*THE PROBLEM*. Answer with the number of lines in the records that contain "comment" and with nothing else.

▶

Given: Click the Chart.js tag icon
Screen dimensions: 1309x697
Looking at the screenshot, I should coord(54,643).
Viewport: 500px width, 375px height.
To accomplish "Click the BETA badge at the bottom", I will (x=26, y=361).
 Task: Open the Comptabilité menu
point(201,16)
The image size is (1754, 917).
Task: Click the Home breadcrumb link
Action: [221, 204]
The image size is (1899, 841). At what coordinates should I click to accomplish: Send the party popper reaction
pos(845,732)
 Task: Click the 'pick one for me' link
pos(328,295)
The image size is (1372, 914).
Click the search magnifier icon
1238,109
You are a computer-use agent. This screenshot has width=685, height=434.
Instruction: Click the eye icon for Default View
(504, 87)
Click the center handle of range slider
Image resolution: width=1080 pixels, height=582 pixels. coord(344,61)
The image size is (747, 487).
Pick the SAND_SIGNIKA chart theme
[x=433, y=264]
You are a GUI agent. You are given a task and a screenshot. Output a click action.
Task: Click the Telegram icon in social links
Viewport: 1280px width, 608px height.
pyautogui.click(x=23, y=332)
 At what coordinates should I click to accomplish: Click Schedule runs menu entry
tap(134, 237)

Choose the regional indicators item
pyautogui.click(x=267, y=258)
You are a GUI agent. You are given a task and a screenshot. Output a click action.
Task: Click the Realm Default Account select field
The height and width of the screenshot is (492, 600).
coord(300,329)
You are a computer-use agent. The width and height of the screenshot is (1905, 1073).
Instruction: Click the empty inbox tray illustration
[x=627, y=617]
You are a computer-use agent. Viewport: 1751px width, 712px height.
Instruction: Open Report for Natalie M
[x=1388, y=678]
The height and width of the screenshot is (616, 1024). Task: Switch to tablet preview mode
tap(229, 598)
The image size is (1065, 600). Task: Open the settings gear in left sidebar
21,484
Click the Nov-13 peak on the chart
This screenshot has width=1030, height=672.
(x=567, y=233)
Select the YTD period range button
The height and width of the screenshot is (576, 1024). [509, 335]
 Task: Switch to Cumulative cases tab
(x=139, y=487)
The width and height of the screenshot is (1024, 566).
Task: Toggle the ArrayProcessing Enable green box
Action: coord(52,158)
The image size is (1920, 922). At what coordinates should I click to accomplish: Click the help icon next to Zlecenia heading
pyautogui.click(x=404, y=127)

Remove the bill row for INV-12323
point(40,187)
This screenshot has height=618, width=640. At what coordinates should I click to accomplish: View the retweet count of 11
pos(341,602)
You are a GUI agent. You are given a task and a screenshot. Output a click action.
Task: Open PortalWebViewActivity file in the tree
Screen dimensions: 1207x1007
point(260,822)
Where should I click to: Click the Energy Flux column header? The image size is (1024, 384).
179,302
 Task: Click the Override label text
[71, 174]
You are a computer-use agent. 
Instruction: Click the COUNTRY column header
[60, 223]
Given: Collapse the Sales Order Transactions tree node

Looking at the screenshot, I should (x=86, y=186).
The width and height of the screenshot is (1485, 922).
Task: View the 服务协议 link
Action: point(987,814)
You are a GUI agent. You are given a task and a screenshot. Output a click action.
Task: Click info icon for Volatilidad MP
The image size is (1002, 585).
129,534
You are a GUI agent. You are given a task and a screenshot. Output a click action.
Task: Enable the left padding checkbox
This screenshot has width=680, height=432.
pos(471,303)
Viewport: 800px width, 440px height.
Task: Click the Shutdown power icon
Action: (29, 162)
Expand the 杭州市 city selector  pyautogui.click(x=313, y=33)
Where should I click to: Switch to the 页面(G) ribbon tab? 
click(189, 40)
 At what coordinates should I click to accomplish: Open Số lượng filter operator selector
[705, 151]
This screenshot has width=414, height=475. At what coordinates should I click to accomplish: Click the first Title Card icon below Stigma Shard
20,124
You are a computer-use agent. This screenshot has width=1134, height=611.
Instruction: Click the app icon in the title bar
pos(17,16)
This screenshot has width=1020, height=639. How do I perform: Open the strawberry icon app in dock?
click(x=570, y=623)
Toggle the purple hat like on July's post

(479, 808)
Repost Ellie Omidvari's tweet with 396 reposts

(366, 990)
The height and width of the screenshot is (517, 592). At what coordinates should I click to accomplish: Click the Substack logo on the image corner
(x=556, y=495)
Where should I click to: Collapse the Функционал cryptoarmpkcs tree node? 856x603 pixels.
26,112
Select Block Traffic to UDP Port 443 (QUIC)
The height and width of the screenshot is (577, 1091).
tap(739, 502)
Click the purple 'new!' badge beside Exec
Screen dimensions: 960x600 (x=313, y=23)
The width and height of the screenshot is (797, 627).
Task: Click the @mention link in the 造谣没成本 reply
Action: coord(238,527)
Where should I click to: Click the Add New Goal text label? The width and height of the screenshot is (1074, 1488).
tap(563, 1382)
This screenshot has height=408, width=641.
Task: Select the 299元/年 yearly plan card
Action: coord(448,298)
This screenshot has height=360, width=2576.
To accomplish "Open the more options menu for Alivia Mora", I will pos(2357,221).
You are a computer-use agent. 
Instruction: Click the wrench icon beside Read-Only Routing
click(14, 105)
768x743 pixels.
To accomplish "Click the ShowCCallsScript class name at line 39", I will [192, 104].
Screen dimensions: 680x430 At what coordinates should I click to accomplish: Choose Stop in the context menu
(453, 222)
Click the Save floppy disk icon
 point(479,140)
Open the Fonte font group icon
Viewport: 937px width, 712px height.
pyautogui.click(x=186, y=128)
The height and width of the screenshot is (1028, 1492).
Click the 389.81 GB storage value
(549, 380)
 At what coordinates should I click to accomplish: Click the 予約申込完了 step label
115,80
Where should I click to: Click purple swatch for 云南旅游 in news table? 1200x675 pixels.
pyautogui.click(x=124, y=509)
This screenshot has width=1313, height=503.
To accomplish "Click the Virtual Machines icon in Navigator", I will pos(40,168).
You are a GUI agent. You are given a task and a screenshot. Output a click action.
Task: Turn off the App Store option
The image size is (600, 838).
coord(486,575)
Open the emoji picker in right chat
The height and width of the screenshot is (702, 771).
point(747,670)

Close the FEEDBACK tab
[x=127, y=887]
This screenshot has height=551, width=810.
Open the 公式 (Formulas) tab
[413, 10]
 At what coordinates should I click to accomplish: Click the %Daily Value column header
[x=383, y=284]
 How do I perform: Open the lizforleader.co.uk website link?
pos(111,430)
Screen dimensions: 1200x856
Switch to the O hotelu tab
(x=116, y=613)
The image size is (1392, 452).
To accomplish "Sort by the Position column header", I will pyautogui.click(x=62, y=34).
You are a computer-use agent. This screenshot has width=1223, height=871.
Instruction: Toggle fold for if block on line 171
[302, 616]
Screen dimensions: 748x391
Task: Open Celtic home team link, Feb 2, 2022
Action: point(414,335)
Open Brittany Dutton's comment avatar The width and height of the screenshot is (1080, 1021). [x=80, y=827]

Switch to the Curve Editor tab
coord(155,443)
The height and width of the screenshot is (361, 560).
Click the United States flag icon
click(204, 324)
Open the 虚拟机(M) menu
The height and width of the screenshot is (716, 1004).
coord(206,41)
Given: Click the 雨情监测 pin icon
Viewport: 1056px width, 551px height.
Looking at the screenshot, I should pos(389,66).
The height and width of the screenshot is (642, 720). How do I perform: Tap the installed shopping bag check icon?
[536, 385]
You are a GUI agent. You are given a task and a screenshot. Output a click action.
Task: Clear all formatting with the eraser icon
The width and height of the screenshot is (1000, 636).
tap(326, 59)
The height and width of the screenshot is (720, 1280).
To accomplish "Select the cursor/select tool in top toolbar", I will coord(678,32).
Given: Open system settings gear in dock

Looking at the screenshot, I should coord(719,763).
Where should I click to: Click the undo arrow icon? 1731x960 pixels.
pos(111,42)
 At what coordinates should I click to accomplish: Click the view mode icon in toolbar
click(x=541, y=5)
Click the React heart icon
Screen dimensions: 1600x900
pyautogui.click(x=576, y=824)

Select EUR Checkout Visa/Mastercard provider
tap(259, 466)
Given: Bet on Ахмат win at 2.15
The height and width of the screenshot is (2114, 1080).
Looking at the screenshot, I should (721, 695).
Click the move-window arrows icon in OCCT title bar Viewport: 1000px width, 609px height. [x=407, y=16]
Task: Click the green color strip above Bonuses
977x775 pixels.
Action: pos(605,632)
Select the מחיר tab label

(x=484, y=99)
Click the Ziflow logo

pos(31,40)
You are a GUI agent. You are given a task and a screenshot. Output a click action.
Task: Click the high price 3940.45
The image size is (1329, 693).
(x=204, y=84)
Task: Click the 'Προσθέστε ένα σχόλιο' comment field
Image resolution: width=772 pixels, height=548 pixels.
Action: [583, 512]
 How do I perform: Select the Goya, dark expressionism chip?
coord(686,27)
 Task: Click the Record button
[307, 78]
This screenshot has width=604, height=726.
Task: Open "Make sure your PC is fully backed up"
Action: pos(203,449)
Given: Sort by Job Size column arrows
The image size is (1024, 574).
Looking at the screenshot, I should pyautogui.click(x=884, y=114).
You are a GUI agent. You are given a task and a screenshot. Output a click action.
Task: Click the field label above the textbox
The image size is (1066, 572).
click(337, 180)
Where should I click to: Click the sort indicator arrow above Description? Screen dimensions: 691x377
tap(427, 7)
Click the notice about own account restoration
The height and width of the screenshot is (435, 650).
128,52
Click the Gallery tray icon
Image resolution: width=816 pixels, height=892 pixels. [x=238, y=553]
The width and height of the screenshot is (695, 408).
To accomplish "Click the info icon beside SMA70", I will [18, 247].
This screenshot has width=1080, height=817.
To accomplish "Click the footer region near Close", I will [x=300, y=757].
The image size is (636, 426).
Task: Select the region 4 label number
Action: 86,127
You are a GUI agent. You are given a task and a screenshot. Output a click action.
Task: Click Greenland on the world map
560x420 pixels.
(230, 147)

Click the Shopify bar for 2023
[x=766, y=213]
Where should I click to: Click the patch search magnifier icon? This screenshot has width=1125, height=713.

◀

*EXERCISE OUTPUT*. 2